A ERV/HRV exchanges the heat and cool stale air from the interior with fresh air from outside.

Graphic courtesy of Zehnder America

One popular solution is a heat recovery ventilator (HRV) , which can minimize energy loss and save on heating and cooling costs. The heated or cooled interior air is exchanged with the exterior fresh air, while transferring some of the heat and coolness generated in the home. Another alternative is the energy recovery ventilator (ERV), which functions in much the same way, but helps to control humidity. These are often the ventilation choice in hot, humid climates and other locations as well.

When choosing an ERV/HRV it is important to consider the size of the house, the quantity of people using the space and the climate in the area. A qualified heating, ventilation and air conditioning (HVAC) professional can help to make the proper selection.

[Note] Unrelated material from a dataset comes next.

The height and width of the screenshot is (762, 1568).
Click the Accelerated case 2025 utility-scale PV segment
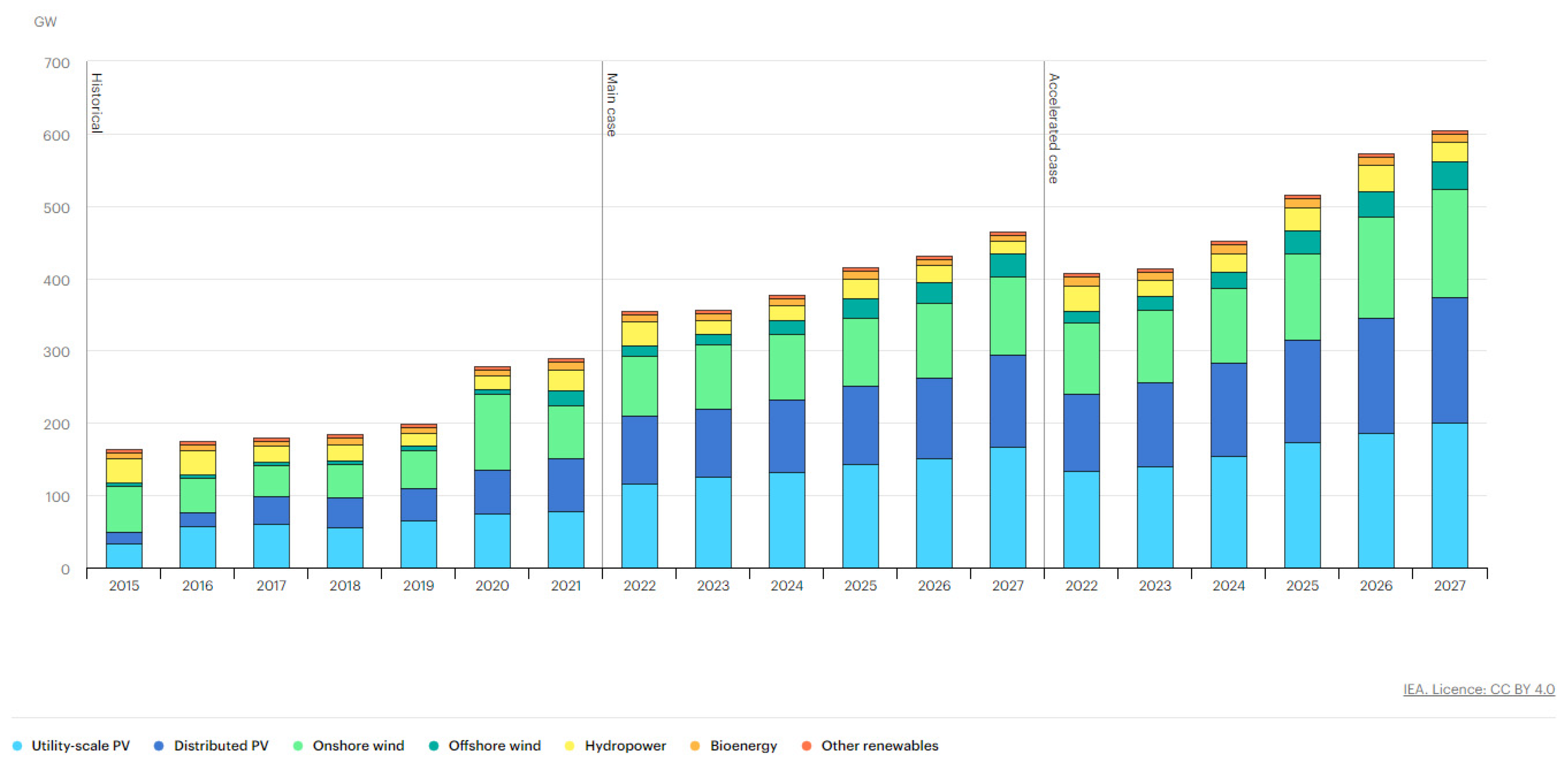click(1302, 505)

A Heat Recovery Ventilator(HRV) – particular good for cold climates. Energy Recovery Ventilators (ERVs) are better for warm moist areas, but are also used in other locations as well.

Photo courtesy of Lennox

Passive House (PH) or Passihaus is a growing certification in the United States and countries all over the world. It is a rigorous standard for energy efficiency in both residential and commercial structures. Minimal energy is used to heat and cool these certified buildings. One of the requirements for PH certification is the installation of an ERV or HRV. LEED also offers a significant number of credits for ERVs/HRVs.

These units are not only good for the environment but they promote good health and create a more comfortable environment in the home.